Magnetoencephalographic studies ofhuman brain function
We use magnetoencephalography (MEG) at the Rotman Research Institute at Baycrest Centre to record outside of the head the magnetic fields produced by current flow in neurons when human subjects perceive auditory, visual or somatosensory stimuli or perform a cognitive task. The research is highly interdisciplinary and involves basic electrodynamics, signal processing, neurophysiology, psychology, and cognitive sciences. In ongoing studies we combine basic research about brain function and how this is reflected in electromagnetic brain activity with potential clinical application. A strong focus of the research is the sensory system and how it is affected by aging.
Effects of Aging on central auditory processing
A characteristic effect of aging on hearing is the loss of sensitivity at higher frequencies. Modern hearing aids compensate well for hearing loss. However, elderly people complain that they can hear but not understand a conversation in noise or with multiple speakers. Age related changes in central auditory processing might cause this communication problem. In a series of studies we are recording with the MEG activity from auditory cortices while young and elderly people listen to complex sound. A classical example for central auditory processing is binaural hearing, which allows sound localization and requires neural computation of the inputs from both ears. One recent finding was that elderly listeners can detect interaural time differences in a reduced frequency range compared to young listeners. Moreover, the onset of this effect was already indicated in mid life.
Brain plasticity is the capability to modify functional organization based on learning and experience. This is especially important for recovery of brain function after stroke or brain injury. With MEG we were able to demonstrate changes in brain activity in musicians as effect of life long training or when people learn an auditory discrimination task during laboratory training. On observation from our MEG studies was that larger auditory cortex activity in musicians was preserved in advanced age whereas the responses in a control group were reduced. In a prospective study we shall record MEG brain activity in middle-aged people while they learn to play a musical instrument. Knowledge about brain plasticity in adults will help to develop cognitive training programs and optimize rehabilitation strategies.

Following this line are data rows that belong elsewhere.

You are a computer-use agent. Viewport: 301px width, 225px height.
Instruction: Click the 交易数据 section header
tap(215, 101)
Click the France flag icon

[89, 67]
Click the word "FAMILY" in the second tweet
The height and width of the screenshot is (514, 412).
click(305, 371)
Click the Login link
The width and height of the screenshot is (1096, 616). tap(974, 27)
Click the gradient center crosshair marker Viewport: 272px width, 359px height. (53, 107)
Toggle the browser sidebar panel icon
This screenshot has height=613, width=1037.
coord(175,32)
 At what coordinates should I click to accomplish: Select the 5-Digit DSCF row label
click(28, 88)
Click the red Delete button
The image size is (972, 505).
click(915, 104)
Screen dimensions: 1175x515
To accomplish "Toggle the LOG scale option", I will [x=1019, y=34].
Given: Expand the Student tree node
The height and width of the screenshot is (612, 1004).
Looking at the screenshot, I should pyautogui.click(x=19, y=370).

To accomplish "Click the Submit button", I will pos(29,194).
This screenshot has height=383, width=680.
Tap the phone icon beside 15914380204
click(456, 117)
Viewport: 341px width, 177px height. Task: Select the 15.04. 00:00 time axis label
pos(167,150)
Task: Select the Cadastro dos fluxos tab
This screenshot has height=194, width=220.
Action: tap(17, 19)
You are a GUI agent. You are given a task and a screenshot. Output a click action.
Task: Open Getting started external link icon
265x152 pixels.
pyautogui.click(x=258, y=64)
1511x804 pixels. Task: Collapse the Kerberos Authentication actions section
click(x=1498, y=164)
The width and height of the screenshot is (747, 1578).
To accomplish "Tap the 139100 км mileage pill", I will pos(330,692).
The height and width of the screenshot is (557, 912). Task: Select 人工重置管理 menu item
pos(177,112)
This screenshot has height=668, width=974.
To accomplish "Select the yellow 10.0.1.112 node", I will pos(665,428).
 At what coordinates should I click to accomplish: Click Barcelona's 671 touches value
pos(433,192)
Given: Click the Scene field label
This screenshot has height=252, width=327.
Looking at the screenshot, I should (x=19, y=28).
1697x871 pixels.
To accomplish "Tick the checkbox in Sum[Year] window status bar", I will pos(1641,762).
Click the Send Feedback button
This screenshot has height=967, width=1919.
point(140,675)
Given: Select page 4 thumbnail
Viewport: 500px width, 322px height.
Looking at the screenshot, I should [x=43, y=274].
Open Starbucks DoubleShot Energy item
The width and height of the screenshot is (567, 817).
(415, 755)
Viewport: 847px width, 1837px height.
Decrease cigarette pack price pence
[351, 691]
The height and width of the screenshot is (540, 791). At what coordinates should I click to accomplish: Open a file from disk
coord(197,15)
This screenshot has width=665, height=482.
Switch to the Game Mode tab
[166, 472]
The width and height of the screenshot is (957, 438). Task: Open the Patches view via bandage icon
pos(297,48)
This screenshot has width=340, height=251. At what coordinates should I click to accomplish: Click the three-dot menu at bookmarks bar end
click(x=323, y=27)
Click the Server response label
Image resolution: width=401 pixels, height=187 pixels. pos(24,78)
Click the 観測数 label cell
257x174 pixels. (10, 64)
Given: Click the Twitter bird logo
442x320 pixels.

Oscillatory brain activity
Synchronous oscillations in distant cortical areas are currently discussed as mechanism for dynamically connected neural networks. The thalamus, a small structure in the midbrain, plays an important role in synchronizing networks and controlling information flow. Periodic auditory stimulation in our experiments induces highly synchronized oscillations, which allow us to image the thalamo-cortical networks. One study in this field is about coupled low and high frequency oscillations related to a working memory task, with the potential application as a clinical diagnostic tool to identify brain damage after mild traumatic brain injury.
Advanced signal processing
MEG brain signals are small and often hidden in noise. We work on enhancing the sensitivity with improved signal processing techniques. Current topics are reconstructing of the sources of brain activity from the measured magnetic field outside the head, characterizing the complexity of brain signals and visualizing the flow of information in brain networks.